WORK ORDER
Without the pictures, return each record as it appears.

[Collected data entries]
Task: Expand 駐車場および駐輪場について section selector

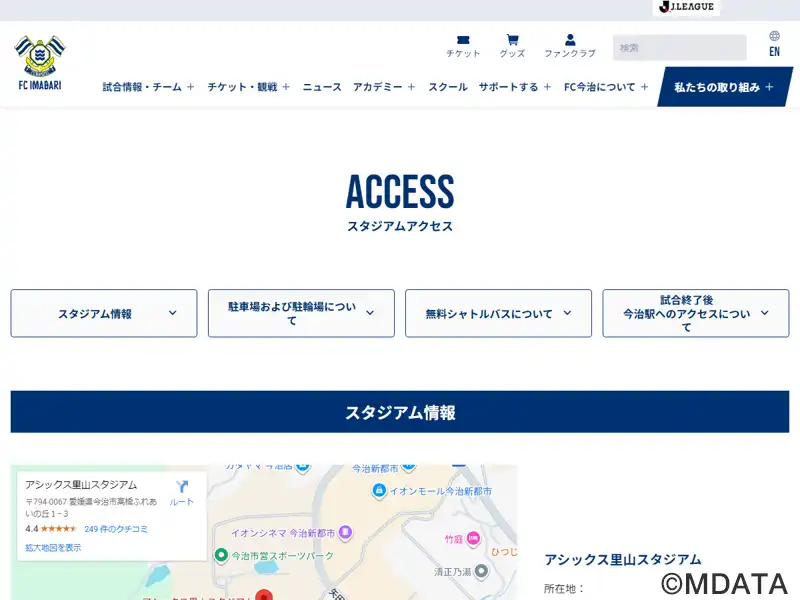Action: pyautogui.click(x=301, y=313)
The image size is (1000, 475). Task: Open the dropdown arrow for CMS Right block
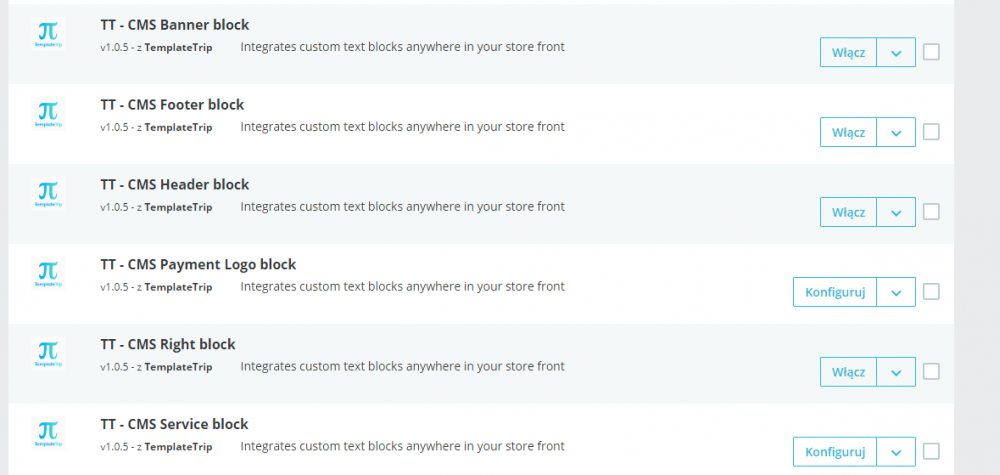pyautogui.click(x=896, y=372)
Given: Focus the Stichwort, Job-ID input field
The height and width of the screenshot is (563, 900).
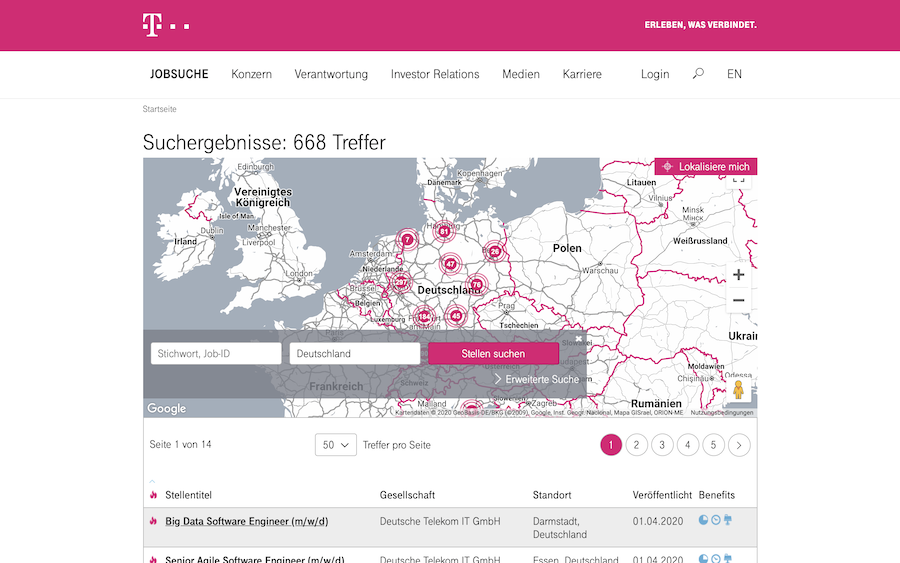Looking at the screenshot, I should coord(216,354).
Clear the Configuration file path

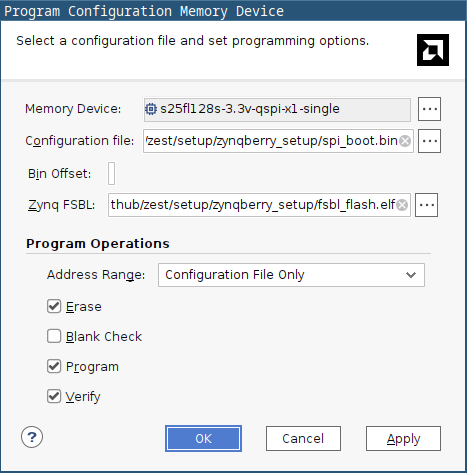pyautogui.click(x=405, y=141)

RESPONSE BELOW
Task: Expand 駐車場および駐輪場について section selector

Action: pyautogui.click(x=301, y=313)
The image size is (1000, 475). Task: Open the dropdown arrow for CMS Right block
pyautogui.click(x=896, y=372)
Given: Focus the Stichwort, Job-ID input field
The height and width of the screenshot is (563, 900).
Looking at the screenshot, I should coord(216,354).
Clear the Configuration file path

pyautogui.click(x=405, y=141)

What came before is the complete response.